Discussions of secure PHP coding. Security in software is important, so don't be afraid to ask. And when answering: be anal. Nitpick. No security vulnerability is too small.

Moderator: General Moderators

Post Reply
timvw
DevNet Master
Posts: 4897
Joined: Mon Jan 19, 2004 11:11 pm
Location: Leuven, Belgium

SQL parameter binding

Post by timvw »

How many years is it going to take before people finally realise that 'preparing' sql statements and 'binding' parameters is the only sane way to perform queries in a 'safe' way?
(We're like in 2010 and i still see a lot of garbage examples being made... *vent frustration*)
User avatar
social_experiment
DevNet Master
Posts: 2793
Joined: Sun Feb 15, 2009 11:08 am
Location: .za

Re: SQL parameter binding

Post by social_experiment »

Probably when their sites get exploited, IMO (some) people only learn from experience brought on by a traumatic crack. Or when they start to read, many (if not all) books, pdf's and sites advocate preparing SQL statements.
“Don’t worry if it doesn’t work right.
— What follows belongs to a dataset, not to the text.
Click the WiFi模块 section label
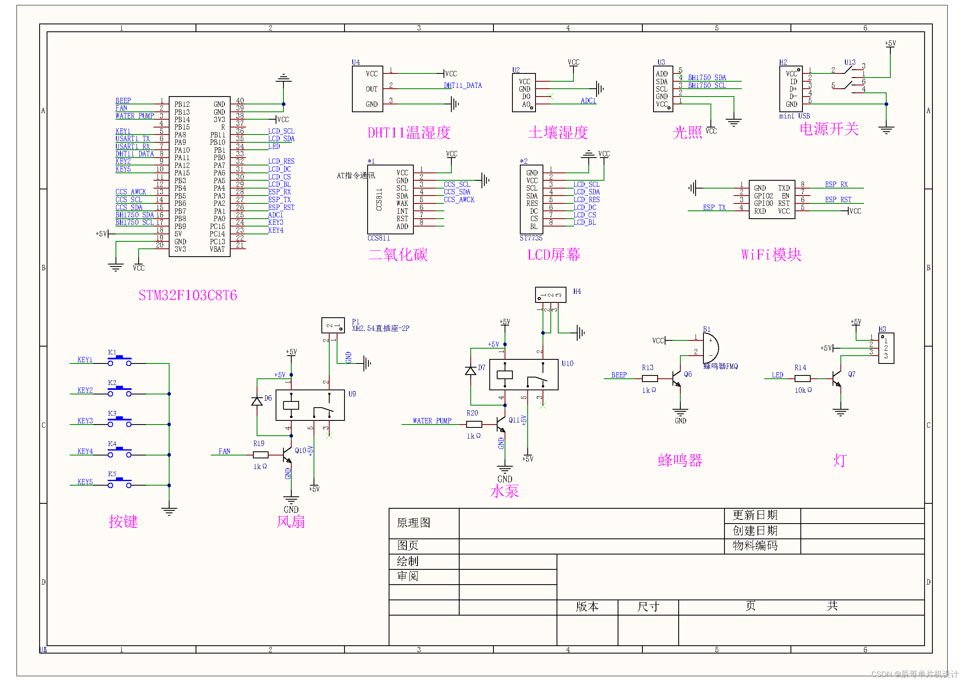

If everything did, you’d be out of a job.” - Mosher’s Law of Software Engineering
User avatar
Weirdan
Moderator
Posts: 5978
Joined: Mon Nov 03, 2003 6:13 pm
Location: Odessa, Ukraine

Re: SQL parameter binding

Post by Weirdan »

timvw wrote:How many years is it going to take before people finally realise that 'preparing' sql statements and 'binding' parameters is the only sane way to perform queries in a 'safe' way?
Not until there would be a way in mysql client-server protocol to do this without serious performance degradation.
Post Reply